A review by erickibler4
Blood Meridian: Or the Evening Redness in the West by Cormac McCarthy

5.0

It's strange that two of my favorite writers are P.G. Wodehouse and Cormac McCarthy. To one, life is a frolic; a comedy. To the other, life is a seemingly meaningless series of horrific events, the meaning, if any, known only to some dark god or other.

Blood Meridian blew me away. Judge Holden is one of the most terrifying characters in literature. It occurred to me while reading that he and Stephen King's Randall Flagg could be the same entity.
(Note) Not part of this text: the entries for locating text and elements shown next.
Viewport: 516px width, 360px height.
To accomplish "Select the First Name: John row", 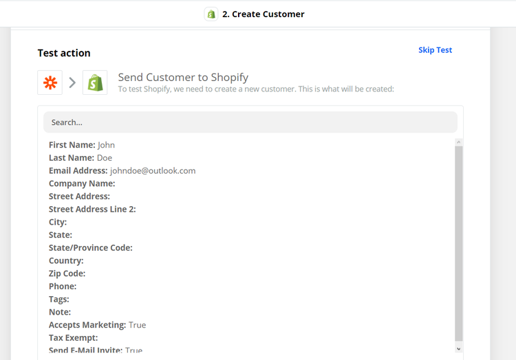I will point(82,145).
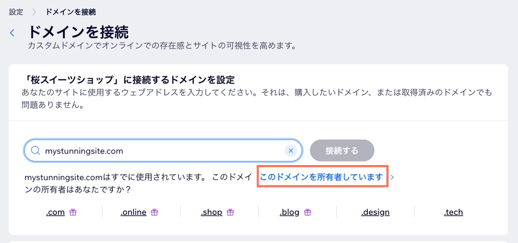Click the 接続する button
The image size is (518, 243).
(342, 151)
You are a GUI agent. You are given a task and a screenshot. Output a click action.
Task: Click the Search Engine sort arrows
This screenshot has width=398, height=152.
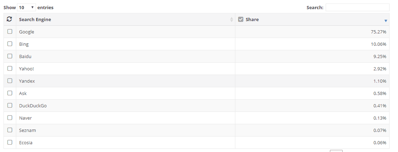pos(231,19)
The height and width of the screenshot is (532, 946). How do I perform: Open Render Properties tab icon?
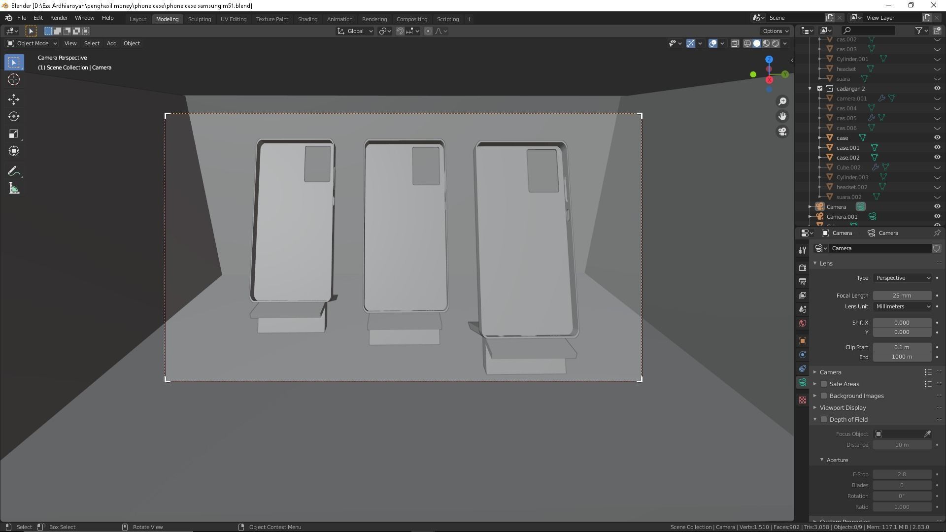point(803,267)
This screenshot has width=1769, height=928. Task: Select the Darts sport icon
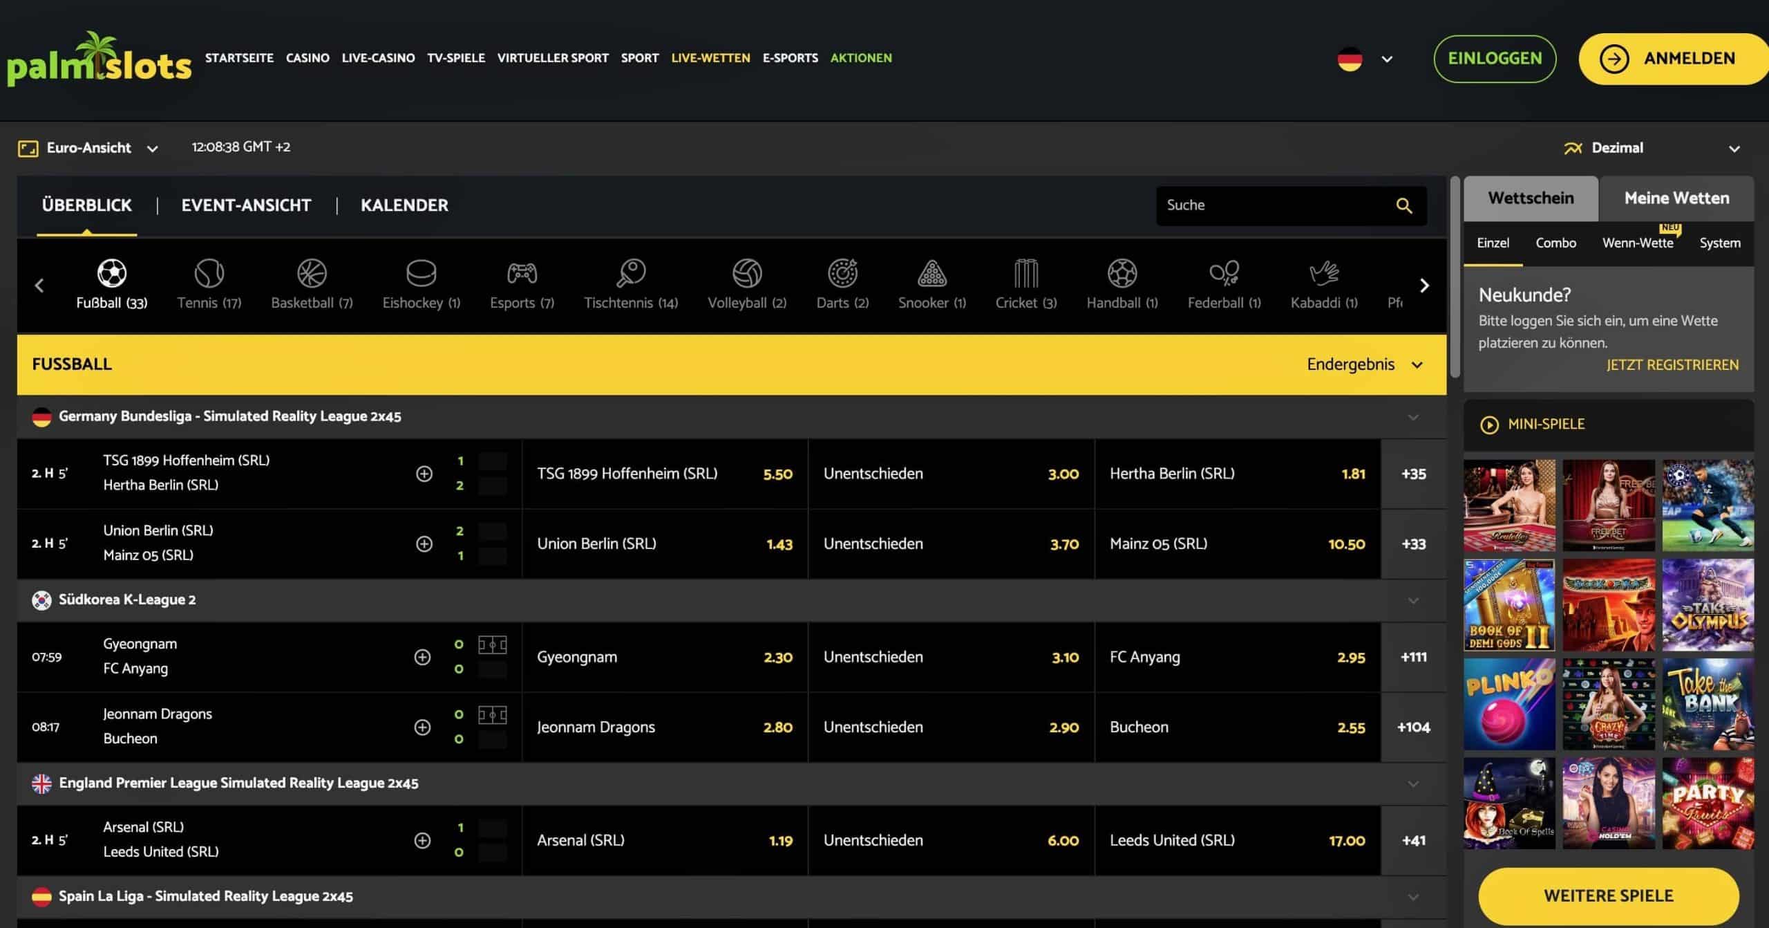tap(842, 274)
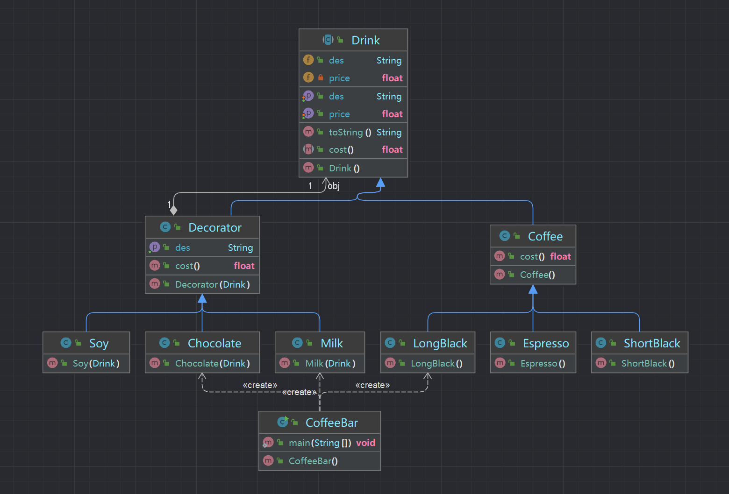
Task: Select the Decorator(Drink) constructor row
Action: click(x=212, y=284)
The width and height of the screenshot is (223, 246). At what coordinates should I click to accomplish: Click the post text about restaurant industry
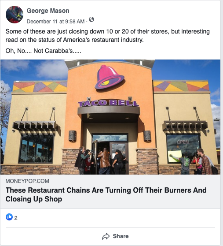(x=107, y=36)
Both appear in the wilderness and proceed to foment discord and mayhem among men, disappearing when the maximum carnage is achieved, only to reappear later, renewed and ageless.
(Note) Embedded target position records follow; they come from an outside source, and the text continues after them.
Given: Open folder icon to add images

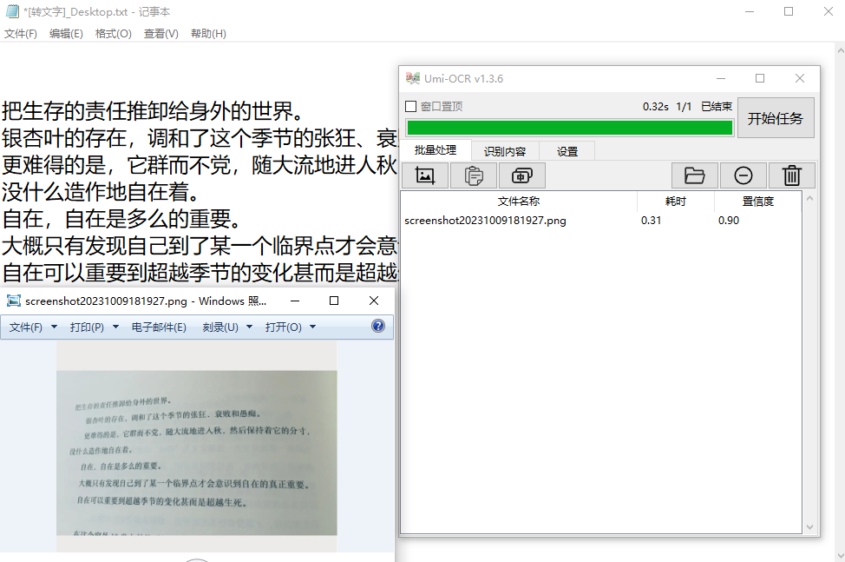Looking at the screenshot, I should pos(696,175).
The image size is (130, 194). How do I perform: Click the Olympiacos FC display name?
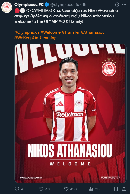point(29,5)
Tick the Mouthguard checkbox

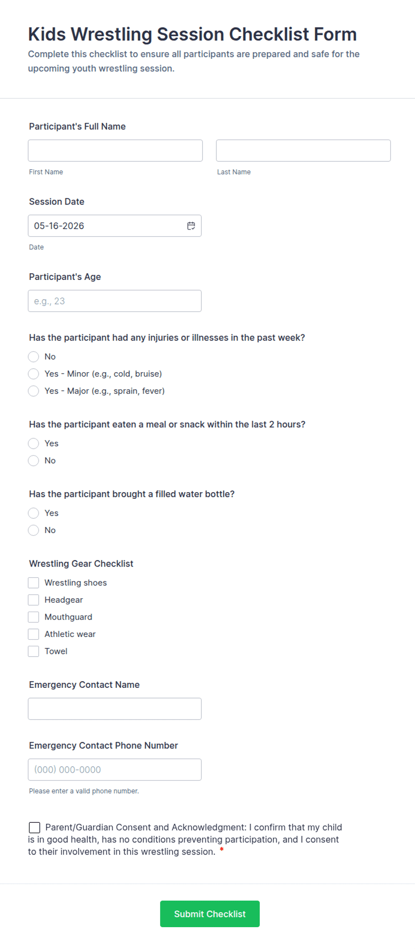33,617
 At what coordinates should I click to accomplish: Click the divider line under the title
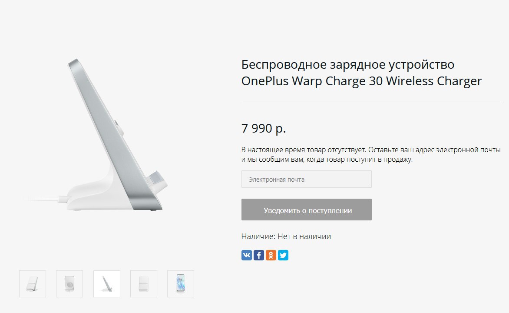point(372,102)
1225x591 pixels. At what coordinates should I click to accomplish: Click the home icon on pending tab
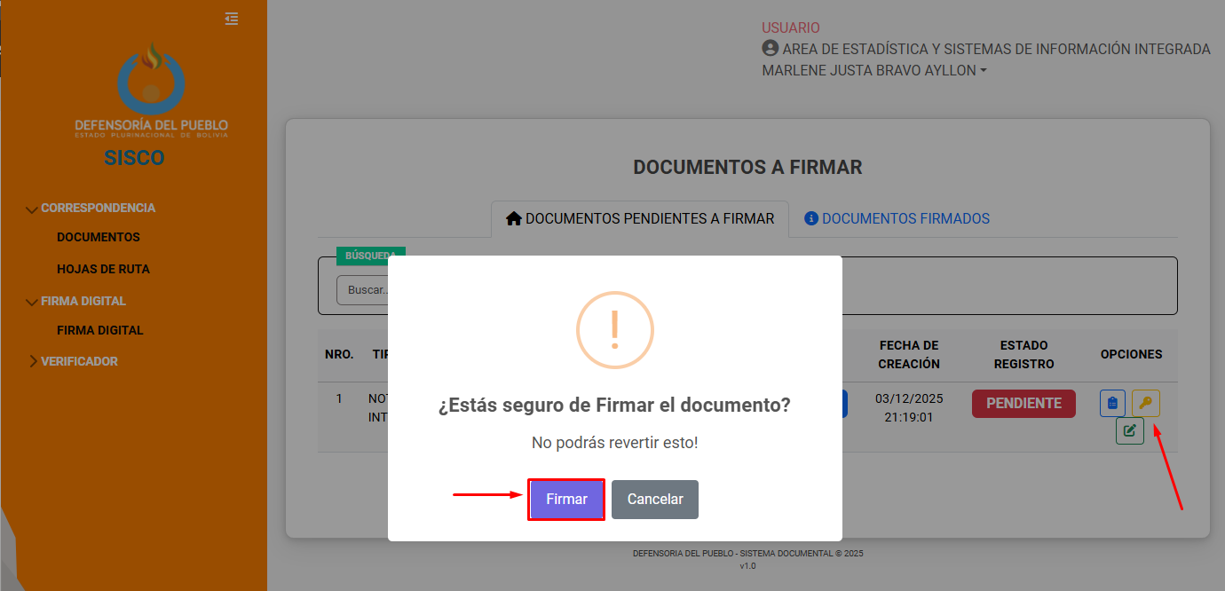(x=513, y=218)
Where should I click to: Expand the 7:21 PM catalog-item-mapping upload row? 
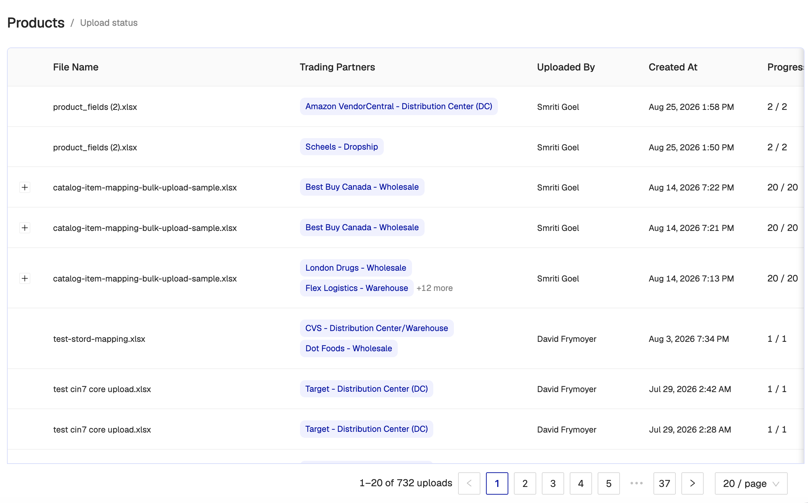pos(25,228)
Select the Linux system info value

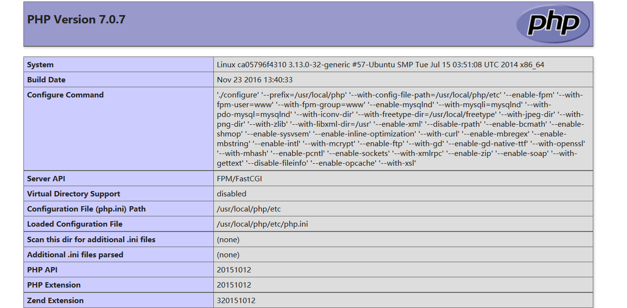[380, 65]
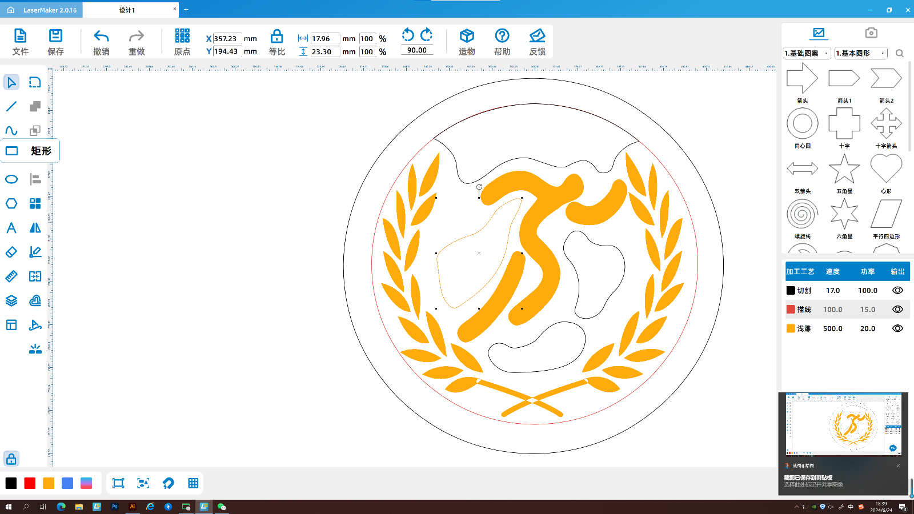This screenshot has height=514, width=914.
Task: Pick the orange color swatch
Action: point(49,483)
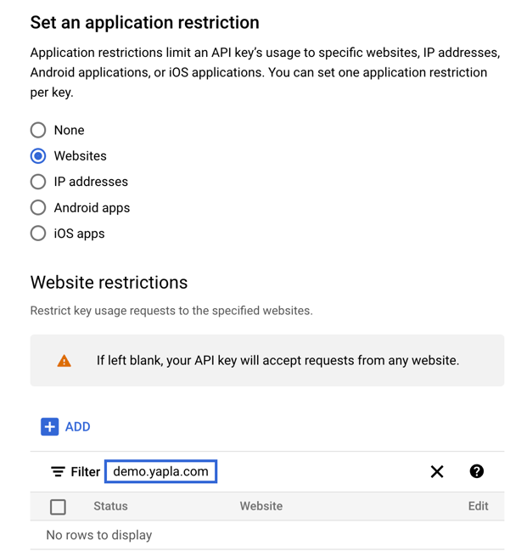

But where King is content to be a storyteller, McCarthy aims higher. Every novel I've read by him intends not only to tell a story, but to unsettle the reader with the hard "truth" that the universe is meaningless, and that human beings aren't any damn good for anything but causing misery and death for one another. I would definitely be one of the sheeplike victims of the dark forces at play in any McCarthy novel.

And yet: although I've finished the book, the sun has come up, life appears rosy once more, and there are some Wodehouse books on the shelf. The antidote to a hard dose of McCarthy.